In recent weeks, several of Zhou’s close relatives have been detained and it now seems only a matter of time before his son Zhou Bin, who believed to be in detention, is formally arrested and charged with taking advantage of his father’s connections and power to build a business empire based on the energy and property development sectors. Rumors have also linked the younger Zhou to Liu Han, a Sichuan business tycoon recently arrested on charges he was actually the leader of an organized crime syndicate and that he had ordered the murder of a series of rival mobsters. Multiple signs in the official and unofficial media now seem to indicate that Xi will drag Zhou out, possible soon after the conclusion of the current National People’s Congress session. If he does, Zhou will be the biggest tiger ever bagged and, perhaps more significantly, the biggest tiger bagged not because of an “accident” such as those that exposed Chen Xitong, Chen Liangyu, and Bo Xilai, but rather by a very systematic, step-by-step hunt that first bagged the tiger’s “cubs” and then snared the king of the tigers himself. [Source]

Kerry Brown at The Diplomat has more on the political dimensions of Xi’s corruption probe into Zhou Yongkang:

Xi Jinping may be mandating this because, for him, Zhou Yongkang and his allies are first of all expendable. They showed disloyalty during the leadership transition and backed the wrong horse. But they also showed that, for them, the Party is a means to material gain and feathering their own nests, rather than governed by some higher political and moral purpose. For Xi, who has long said that officials should not seek vast fortunes, Zhou is the unvarnished enemy, someone who has evidently used the Party to create his own power base to protect the riches accrued by his network. Symbolically, decapitating Zhou is good domestic politics. It shows, against a largely helpless antagonist, that Xi is serious. Politically too it makes the world around Xi a little less complicated.

As Wang Xiaofang’s novel makes clear, these battles are usually ones of attrition. It is likely there will be many moves in the days and months ahead, and it is possible that Zhou himself will be left alone, albeit isolated and largely under an informal type of house arrest. His fate rests on the calculations in the head of one man – Xi. Xi must decide if the value of finally reining Zhou in, and humiliating and prosecuting him, is worth it. If Xi thinks it is, then there is no reason to doubt that Zhou will be thrown to the dogs as ruthlessly as Bo Xilai was. Chinese politics is not a place for the sentimental. And Xi may well choose Zhou to make clear that he is no softy. [Source]

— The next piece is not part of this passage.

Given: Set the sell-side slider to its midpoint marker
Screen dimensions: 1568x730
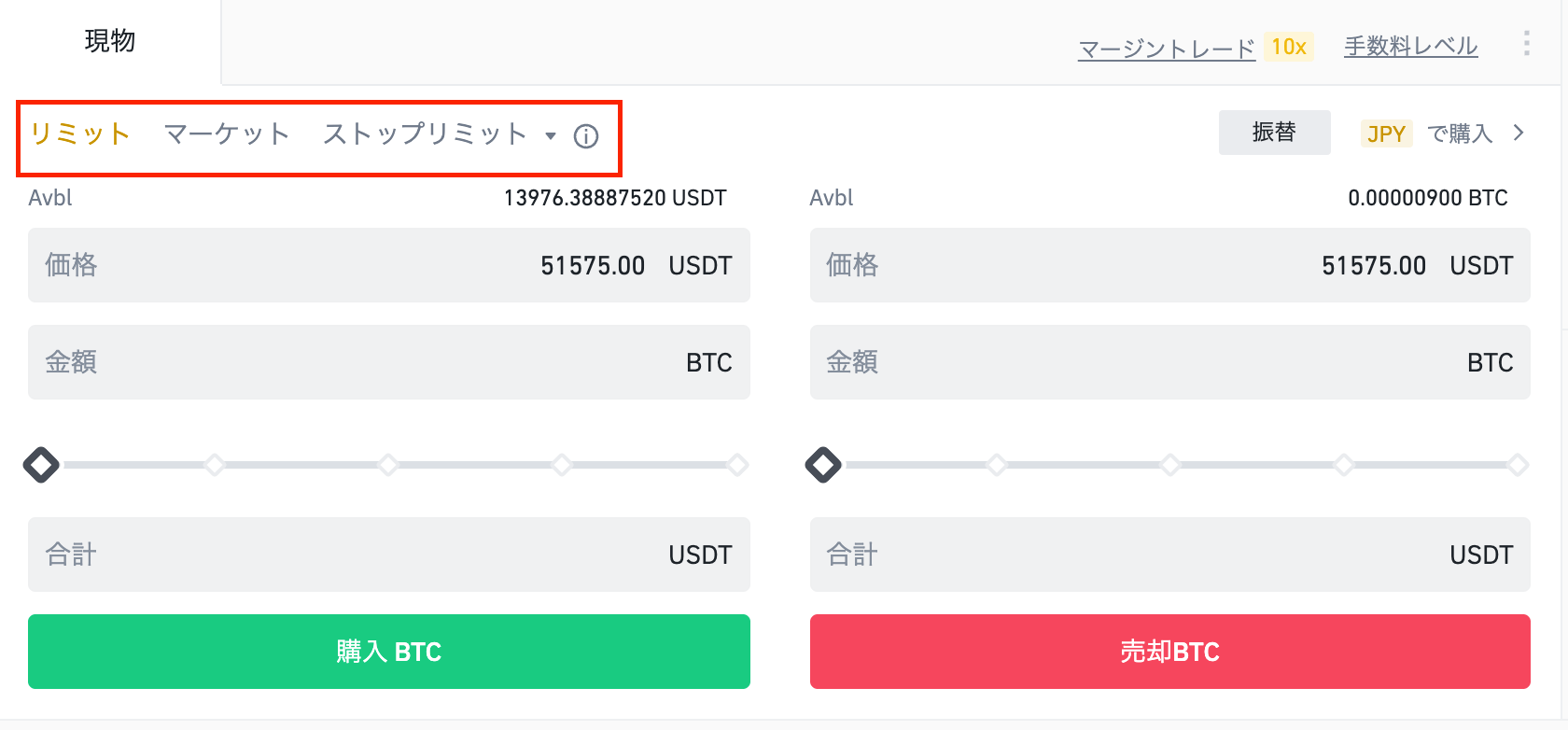Looking at the screenshot, I should point(1170,464).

As a part of Xi Jinping’s ongoing corruption crackdown, Party officials in rural areas are also being urged to avoid corruption and “keep healthy work and life styles.” Reuters reports:

“The weapons of criticism and self-criticism should be well-wielded, with some spice to make every party official blush and sweat a little,” Xi said during a visit to a rural area in central China’s Henan province called Lankao, Xinhua said.

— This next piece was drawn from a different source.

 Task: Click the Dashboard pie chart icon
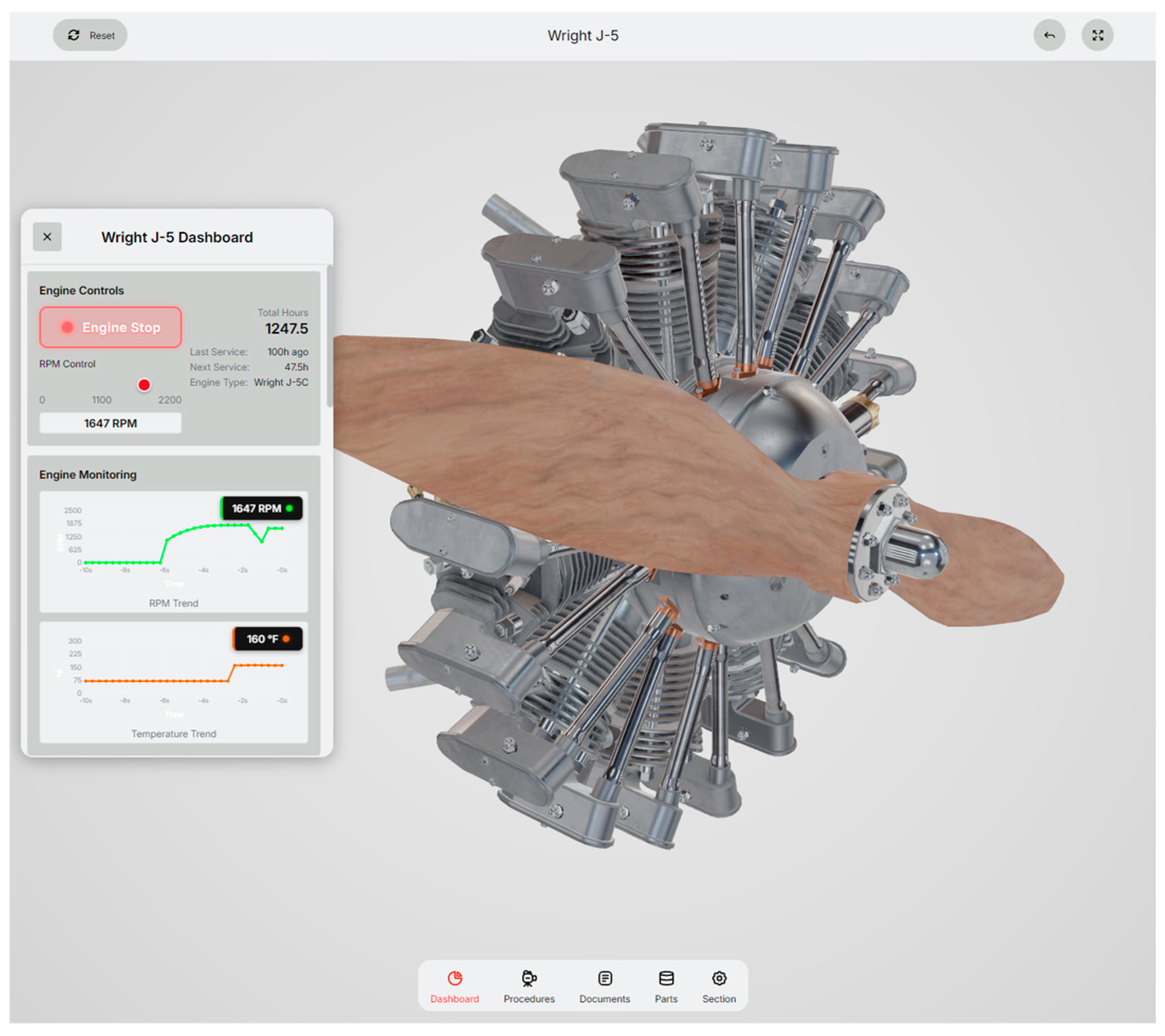454,978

Each member of the ruling Communist Party’s elite inner core, the Politburo Standing Committee, has been allocated a county where they oversee anti-graft efforts, and Xi has been given Lankao, Xinhua said.

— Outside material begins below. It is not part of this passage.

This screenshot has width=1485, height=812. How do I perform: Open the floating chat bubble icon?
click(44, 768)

“Party officials are required to check and report their own problems and mistakes while summarizing the flaws of their colleagues to disciplinary supervisors,” Xinhua said.

Xi said rural areas were crucial to the party, as development can only happen with the good quality and competence of officials there.

He also urged officials to “reduce unnecessary social activities and keep healthy work and life styles”. [Source]

Human rights lawyer Teng Biao believes that the ongoing graft probes will not result in systematic changes that will truly eradicate corruption.